## EXTRAIT DU DOCUMENT
+--
GRÉGORY : Tu as fait une étude sur 6 pays sur 3000 personnes pour essayer de comprendre comment les gens réagissent, agissent à ces réponses/ non-réponses. Moi, j’ai la sensation qu’il y a des sortes de règles non dites, avec l’arrivée des WhatsApp, des DM, que ce soit sur Instagram ou Twitter ou Facebook, alors il y a ça aussi. Il y a une multiplication des canaux. Après, on les utilise, on ne les utilise pas, mais ça peut être LinkedIn, les emails perso/pro, Facebook, Instagram, SMS ou WhatsApp,  TikTok, etc. Ça peut être tellement de réseaux différents que du coup, ça devient compliqué, on ne sait plus très bien où est ce qu’on a communiqué. Mais moi, j’ai pensé qu’il y a une sorte de hiérarchisation qui s’est passée, je me souviens quand j’étais jeune, ça remonte, je passais des heures au téléphone. Aujourd’hui, pour appeler quelqu’un, c’est une étape, c’est-à-dire qu’en fait, au début, on envoie un message WhatsApp et le WhatsApp, c’est pas exactement la même chose que le SMS quasiment. L’appel, c’est vraiment le Graal, c’est genre “je me permets de t’appeler quoi”.

MALENE : En tout cas, dans les interviews et dans le sondage, c’est générationnel, parce que les jeunes, d’une très grande majorité, trouvent que c’est une agression, l’appel téléphonique. Ils préfèrent vraiment ce qu’ils appellent le “voice”, on enregistre ce message qui va disparaître après, mais ils n’aiment pas du tout le coup de fil comme avant.

GRÉGORY : C’est vrai qu’il y a aussi une montée des messages vocaux. Moi, j’en fais plein régulièrement, souvent quand je n’ai pas le temps.

MALENE : Justement, quand on est en conversation, ce qu’on appelle les messages instantanés, il y a une imitation de la conversation, sauf qu’il n’y a pas les expressions. Un message écrit peut très bien être mal interprété. Avec les vocaux, on peut mettre un peu plus de tons ou de forme, etc, on peut se reprendre, on peut dire une phrase et dire non finalement, je rigole, on peut mettre de la vie, de l’esprit, donc ça nuance plus.
+--
## ENREGISTREMENTS LISTÉS
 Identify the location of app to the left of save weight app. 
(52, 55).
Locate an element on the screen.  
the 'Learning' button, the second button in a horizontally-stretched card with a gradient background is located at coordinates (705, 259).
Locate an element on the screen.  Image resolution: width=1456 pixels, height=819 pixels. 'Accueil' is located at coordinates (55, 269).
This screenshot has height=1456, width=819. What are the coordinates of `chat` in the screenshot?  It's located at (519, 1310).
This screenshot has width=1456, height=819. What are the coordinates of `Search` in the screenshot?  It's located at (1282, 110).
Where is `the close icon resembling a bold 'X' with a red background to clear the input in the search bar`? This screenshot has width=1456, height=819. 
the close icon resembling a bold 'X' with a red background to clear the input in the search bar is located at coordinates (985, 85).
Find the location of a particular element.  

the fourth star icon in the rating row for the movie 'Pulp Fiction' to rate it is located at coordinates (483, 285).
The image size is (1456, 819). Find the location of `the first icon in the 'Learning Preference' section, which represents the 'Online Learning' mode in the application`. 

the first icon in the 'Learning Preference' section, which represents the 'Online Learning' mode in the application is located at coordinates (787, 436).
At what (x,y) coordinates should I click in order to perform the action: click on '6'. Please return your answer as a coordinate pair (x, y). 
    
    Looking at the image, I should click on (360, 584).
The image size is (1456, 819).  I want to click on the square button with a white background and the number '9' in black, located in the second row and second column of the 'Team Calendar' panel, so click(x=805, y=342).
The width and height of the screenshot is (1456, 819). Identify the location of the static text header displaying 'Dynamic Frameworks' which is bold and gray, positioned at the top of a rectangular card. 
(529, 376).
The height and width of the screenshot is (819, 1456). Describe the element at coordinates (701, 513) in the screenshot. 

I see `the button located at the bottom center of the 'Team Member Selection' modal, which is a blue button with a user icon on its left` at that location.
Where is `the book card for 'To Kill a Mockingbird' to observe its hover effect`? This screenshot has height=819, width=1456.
+--
## OBJECTIF DE LA TÂCHE
Recopiez fidèlement le passage de l'entretien sur les appels et les messages vocaux qui va de « GRÉGORY : C’est » jusqu'à « ça nuance plus. » inclus.

## RÉPONSE CI-DESSOUS
GRÉGORY : C’est vrai qu’il y a aussi une montée des messages vocaux. Moi, j’en fais plein régulièrement, souvent quand je n’ai pas le temps.

MALENE : Justement, quand on est en conversation, ce qu’on appelle les messages instantanés, il y a une imitation de la conversation, sauf qu’il n’y a pas les expressions. Un message écrit peut très bien être mal interprété. Avec les vocaux, on peut mettre un peu plus de tons ou de forme, etc, on peut se reprendre, on peut dire une phrase et dire non finalement, je rigole, on peut mettre de la vie, de l’esprit, donc ça nuance plus.